- [Consignes à suivre]
**a.** Que dit le texte sur Tertius Zongo à propos de chacun de ces points ?
(i) Combien de députés présents dans l'hémicycle applaudissent le Premier ministre ?
(ii) Combien de temps a duré son grand oral ?
(iii) Par quelle formule a-t-il conclu son discours ?
**b.** Les affirmations suivantes concordent-elles avec le texte sur Tertius Zongo ? Répondez par oui ou par non, en citant les mots du texte qui tranchent.
(i) Le Premier ministre a été ambassadeur lors d'un séjour américain.
(ii) Le discours a été prononcé devant l'assemblée nationale le 4 octobre 2007.
(iii) Les députés ont accueilli le Premier ministre avec froideur.
**c.** Recopiez sans rien changer, dans le texte sur Tertius Zongo, le passage qui s'ouvre sur les mots contenant « Tertius Zongo devant » et se termine par « est désormais attendu. ».

- [Texte proposé]
Tertius Zongo devant les députés

La rupture dans le fond et la forme

Il est 17h 45, le Premier ministre est chaudement applaudi par les 101 députés présents de l'hémicycle. Son premier passage semble avoir été réussi. Il a impressionné par le ton de son discours, le choix de ses mots pour caractériser la situation nationale et surtout son empressement à aller à l'action et aux résultats. C'est un discours de rupture dans le ton et dans le fond. C'est sur le terrain des actes qu'il est désormais attendu.

Le grand oral de Tertius Zongo a duré près de deux heures de temps. Il a conclu son discours par un "Dieu bénisse le Burkina", réminiscence de son séjour américain où il fut ambassadeur pendant quelques années. Le diagnostic fait par le Premier ministre devant l'assemblée nationale ce 4 octobre 2007 est d'une telle lucidité que venant d'un Premier ministre burkinabè, il n'a pas manqué de susciter quelques surprises dans l'auditoire. On aurait dit un opposant qui critique l'incurie d'un gouvernement. En fait, ce n'était que pour mieux décliner les défis qui l'attendent lui et son gouvernement.

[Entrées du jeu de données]
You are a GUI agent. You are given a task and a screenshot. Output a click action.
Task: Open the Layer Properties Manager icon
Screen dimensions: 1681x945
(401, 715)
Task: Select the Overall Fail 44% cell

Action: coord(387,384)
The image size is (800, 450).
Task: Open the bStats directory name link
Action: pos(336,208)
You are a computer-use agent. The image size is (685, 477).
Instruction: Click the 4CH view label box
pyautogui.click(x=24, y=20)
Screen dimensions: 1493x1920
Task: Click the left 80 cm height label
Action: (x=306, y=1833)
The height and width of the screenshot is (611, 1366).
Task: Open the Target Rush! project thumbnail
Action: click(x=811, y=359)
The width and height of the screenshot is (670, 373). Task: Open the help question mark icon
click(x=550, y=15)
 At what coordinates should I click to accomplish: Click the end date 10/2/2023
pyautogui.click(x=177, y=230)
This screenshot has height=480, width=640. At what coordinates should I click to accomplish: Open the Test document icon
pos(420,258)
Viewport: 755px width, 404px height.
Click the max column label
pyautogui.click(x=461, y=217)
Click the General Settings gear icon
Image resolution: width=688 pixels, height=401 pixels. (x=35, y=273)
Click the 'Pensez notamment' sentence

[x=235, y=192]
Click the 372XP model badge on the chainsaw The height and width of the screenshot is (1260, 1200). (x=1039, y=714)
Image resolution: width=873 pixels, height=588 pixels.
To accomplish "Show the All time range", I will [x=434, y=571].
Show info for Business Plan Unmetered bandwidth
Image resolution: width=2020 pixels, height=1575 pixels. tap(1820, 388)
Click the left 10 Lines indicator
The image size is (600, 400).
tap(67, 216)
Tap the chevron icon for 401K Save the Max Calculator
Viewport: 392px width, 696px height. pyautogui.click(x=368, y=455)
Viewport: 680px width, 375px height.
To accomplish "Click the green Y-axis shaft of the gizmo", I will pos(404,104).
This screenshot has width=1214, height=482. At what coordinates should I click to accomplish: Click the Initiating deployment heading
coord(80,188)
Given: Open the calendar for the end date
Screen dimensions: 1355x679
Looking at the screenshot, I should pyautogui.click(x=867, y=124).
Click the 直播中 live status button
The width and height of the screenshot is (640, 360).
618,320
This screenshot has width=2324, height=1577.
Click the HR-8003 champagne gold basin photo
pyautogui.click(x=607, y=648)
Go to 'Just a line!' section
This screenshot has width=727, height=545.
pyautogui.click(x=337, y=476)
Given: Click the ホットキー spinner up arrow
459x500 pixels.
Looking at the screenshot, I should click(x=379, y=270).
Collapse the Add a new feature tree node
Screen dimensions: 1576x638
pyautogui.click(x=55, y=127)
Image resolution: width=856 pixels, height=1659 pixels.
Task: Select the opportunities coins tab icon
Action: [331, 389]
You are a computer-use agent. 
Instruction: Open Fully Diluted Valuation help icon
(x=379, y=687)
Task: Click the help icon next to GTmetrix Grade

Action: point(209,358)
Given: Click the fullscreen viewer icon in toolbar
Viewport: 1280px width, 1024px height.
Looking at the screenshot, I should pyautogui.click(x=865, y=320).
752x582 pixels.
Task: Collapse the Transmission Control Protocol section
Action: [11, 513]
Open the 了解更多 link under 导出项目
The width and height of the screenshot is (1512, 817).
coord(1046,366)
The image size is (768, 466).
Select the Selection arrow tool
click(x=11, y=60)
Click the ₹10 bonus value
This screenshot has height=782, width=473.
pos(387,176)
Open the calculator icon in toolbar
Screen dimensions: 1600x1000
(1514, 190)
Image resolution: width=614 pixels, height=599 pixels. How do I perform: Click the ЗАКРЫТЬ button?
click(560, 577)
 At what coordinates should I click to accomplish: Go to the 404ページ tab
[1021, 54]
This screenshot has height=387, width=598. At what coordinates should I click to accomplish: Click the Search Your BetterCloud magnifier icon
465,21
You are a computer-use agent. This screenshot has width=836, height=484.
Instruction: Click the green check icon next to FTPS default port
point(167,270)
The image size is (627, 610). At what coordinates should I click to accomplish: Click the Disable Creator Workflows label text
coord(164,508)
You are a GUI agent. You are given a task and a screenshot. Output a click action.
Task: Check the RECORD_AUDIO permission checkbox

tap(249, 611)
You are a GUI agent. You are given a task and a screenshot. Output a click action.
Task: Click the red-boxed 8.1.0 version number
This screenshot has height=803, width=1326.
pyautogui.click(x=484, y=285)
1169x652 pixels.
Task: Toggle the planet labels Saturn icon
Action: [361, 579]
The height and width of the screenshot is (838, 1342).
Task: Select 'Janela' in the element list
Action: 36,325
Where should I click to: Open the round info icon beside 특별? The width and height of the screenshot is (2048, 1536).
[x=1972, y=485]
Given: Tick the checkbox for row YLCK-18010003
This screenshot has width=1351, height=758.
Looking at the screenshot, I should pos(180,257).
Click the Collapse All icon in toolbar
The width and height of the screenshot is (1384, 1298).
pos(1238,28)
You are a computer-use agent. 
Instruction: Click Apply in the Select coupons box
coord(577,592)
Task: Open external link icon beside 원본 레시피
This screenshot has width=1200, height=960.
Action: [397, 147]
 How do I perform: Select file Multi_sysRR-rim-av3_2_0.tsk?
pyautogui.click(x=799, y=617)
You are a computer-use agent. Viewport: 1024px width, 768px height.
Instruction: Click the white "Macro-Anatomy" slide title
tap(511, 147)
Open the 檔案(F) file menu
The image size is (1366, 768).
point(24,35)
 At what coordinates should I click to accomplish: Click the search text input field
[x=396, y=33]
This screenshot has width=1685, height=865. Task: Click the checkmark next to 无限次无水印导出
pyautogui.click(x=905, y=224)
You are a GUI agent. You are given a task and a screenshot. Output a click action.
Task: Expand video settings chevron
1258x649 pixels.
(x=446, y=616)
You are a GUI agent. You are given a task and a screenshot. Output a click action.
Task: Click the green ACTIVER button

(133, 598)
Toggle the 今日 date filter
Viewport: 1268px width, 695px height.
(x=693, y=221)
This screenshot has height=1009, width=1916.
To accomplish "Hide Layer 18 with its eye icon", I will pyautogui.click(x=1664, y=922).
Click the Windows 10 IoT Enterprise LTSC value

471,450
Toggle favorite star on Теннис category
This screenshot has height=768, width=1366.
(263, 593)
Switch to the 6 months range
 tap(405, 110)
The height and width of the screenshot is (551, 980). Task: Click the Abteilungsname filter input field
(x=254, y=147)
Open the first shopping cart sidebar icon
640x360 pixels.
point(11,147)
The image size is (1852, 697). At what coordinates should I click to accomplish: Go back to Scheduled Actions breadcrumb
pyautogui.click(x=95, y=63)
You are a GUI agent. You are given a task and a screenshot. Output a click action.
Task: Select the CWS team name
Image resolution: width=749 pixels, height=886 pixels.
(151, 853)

- [Corrigé de l'exercice]
**a.**
(i) 101 députés.
(ii) Près de deux heures.
(iii) « Dieu bénisse le Burkina ».

**b.**
(i) Oui : « réminiscence de son séjour américain où il fut ambassadeur pendant quelques années ».
(ii) Oui : « devant l'assemblée nationale ce 4 octobre 2007 ».
(iii) Non : « le Premier ministre est chaudement applaudi par les 101 députés présents de l'hémicycle ».

**c.**
Tertius Zongo devant les députés

La rupture dans le fond et la forme

Il est 17h 45, le Premier ministre est chaudement applaudi par les 101 députés présents de l'hémicycle. Son premier passage semble avoir été réussi. Il a impressionné par le ton de son discours, le choix de ses mots pour caractériser la situation nationale et surtout son empressement à aller à l'action et aux résultats. C'est un discours de rupture dans le ton et dans le fond. C'est sur le terrain des actes qu'il est désormais attendu.